╭─ Provided data

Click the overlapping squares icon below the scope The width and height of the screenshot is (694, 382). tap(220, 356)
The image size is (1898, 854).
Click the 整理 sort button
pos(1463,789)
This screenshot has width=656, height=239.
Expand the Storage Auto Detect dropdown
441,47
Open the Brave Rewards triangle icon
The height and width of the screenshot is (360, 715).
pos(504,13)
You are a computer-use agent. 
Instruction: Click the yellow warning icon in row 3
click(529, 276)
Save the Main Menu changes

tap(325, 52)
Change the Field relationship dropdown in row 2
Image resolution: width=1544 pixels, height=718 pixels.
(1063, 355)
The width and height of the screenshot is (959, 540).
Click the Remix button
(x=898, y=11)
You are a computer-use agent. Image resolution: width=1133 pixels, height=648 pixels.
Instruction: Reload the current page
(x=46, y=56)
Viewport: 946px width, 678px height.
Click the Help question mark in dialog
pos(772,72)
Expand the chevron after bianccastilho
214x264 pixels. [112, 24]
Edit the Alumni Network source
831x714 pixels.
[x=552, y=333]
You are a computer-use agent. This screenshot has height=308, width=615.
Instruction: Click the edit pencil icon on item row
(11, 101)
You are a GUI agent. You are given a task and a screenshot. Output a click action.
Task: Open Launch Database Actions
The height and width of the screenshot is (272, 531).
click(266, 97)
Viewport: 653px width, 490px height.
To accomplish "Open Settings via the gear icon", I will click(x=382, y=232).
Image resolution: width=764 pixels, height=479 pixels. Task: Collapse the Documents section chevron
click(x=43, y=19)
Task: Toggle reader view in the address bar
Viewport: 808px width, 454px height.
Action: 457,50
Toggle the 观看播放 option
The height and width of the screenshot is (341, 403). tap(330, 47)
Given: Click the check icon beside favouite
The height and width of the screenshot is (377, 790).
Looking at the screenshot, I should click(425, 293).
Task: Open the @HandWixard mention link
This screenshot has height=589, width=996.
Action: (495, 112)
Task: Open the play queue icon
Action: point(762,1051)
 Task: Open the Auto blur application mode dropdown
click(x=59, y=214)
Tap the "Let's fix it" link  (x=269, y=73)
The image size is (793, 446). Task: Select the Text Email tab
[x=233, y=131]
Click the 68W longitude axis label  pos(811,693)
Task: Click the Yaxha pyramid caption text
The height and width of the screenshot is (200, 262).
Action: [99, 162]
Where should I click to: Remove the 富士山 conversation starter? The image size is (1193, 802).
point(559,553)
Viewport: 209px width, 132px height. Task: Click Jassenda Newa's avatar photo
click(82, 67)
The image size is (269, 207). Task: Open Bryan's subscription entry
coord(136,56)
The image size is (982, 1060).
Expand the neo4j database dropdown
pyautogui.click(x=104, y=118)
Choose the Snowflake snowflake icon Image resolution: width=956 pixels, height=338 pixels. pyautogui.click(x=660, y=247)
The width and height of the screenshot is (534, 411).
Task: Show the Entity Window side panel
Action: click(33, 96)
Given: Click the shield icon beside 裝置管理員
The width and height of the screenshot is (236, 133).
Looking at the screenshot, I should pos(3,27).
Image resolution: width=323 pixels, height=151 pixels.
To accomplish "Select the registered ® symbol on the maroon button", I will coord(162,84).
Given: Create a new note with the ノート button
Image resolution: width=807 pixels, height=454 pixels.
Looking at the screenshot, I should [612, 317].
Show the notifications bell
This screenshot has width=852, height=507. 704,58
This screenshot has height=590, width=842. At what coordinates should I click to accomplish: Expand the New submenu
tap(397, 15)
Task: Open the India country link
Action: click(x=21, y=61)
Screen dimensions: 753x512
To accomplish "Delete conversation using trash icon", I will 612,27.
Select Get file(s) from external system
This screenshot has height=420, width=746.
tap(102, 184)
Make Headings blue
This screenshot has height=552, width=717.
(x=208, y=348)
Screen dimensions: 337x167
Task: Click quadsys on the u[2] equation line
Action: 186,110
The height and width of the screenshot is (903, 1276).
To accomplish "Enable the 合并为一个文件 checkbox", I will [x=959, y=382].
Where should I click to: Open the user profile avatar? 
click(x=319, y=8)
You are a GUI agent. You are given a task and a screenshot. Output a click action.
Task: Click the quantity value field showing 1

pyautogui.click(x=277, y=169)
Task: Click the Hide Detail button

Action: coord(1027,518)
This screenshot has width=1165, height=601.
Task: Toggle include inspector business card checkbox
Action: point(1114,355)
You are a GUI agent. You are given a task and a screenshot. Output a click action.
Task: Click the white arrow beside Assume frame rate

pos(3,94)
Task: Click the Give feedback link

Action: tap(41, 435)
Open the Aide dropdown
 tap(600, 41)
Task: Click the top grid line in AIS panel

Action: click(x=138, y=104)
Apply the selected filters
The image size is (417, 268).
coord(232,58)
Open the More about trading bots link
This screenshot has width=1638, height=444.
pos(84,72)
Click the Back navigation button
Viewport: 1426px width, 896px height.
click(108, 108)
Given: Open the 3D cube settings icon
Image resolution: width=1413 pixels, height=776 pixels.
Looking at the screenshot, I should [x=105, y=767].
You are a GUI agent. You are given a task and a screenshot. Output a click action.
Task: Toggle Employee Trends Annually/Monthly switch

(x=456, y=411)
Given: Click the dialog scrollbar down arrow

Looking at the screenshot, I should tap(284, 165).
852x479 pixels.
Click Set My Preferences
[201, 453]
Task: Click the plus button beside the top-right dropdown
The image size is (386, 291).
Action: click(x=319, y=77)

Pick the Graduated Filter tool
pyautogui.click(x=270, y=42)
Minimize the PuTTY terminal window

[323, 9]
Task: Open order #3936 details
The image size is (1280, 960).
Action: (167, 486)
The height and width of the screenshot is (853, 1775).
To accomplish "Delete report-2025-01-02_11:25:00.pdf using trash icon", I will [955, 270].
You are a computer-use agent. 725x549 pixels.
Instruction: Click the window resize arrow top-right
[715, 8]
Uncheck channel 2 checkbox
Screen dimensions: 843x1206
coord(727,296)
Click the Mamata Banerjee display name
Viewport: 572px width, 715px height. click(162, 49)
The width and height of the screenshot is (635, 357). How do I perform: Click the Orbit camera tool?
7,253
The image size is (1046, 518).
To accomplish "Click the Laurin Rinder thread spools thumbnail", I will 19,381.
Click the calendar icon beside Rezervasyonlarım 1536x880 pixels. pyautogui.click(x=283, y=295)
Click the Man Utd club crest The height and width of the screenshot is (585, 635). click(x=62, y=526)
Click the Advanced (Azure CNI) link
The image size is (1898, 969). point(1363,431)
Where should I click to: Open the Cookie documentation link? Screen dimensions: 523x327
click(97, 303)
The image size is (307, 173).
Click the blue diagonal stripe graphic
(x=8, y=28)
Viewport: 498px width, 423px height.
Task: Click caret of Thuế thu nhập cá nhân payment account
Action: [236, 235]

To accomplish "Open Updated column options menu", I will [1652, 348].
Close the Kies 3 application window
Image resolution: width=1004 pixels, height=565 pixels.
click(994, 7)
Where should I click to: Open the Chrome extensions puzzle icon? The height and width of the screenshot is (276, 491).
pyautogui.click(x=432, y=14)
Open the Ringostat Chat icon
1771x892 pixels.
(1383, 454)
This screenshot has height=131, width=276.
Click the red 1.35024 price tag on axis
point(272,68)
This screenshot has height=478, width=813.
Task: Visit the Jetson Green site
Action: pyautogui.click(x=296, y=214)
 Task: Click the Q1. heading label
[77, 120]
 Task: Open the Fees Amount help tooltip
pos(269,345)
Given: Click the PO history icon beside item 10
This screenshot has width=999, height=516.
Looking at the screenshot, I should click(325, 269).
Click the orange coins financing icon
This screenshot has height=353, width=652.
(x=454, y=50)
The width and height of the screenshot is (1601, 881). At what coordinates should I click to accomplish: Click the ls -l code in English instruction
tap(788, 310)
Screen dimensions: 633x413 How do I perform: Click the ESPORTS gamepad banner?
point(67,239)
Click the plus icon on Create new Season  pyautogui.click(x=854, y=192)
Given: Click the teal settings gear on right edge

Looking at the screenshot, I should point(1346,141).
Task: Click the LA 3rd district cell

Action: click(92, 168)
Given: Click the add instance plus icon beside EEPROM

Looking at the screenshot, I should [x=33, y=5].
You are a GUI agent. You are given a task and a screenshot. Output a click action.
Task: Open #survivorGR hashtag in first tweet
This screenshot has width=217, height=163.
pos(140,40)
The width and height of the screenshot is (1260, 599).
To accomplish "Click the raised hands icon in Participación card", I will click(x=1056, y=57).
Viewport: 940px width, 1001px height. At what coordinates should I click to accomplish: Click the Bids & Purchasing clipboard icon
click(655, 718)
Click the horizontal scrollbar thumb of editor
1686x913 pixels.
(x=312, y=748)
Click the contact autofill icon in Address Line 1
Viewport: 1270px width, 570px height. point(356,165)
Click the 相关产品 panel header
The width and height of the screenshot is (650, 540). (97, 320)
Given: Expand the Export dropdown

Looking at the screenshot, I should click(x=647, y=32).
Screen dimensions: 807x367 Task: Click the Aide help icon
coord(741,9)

╰─

> Aim
Find each line in the rows above that contains the word "Where", and copy every such line in full.

> Final result
Where should I click to: Remove the 富士山 conversation starter? The image size is (1193, 802).
Where should I click to: Open the user profile avatar? 
Where should I click to: Open the Cookie documentation link? Screen dimensions: 523x327
Where should I click to: Open the Chrome extensions puzzle icon? The height and width of the screenshot is (276, 491).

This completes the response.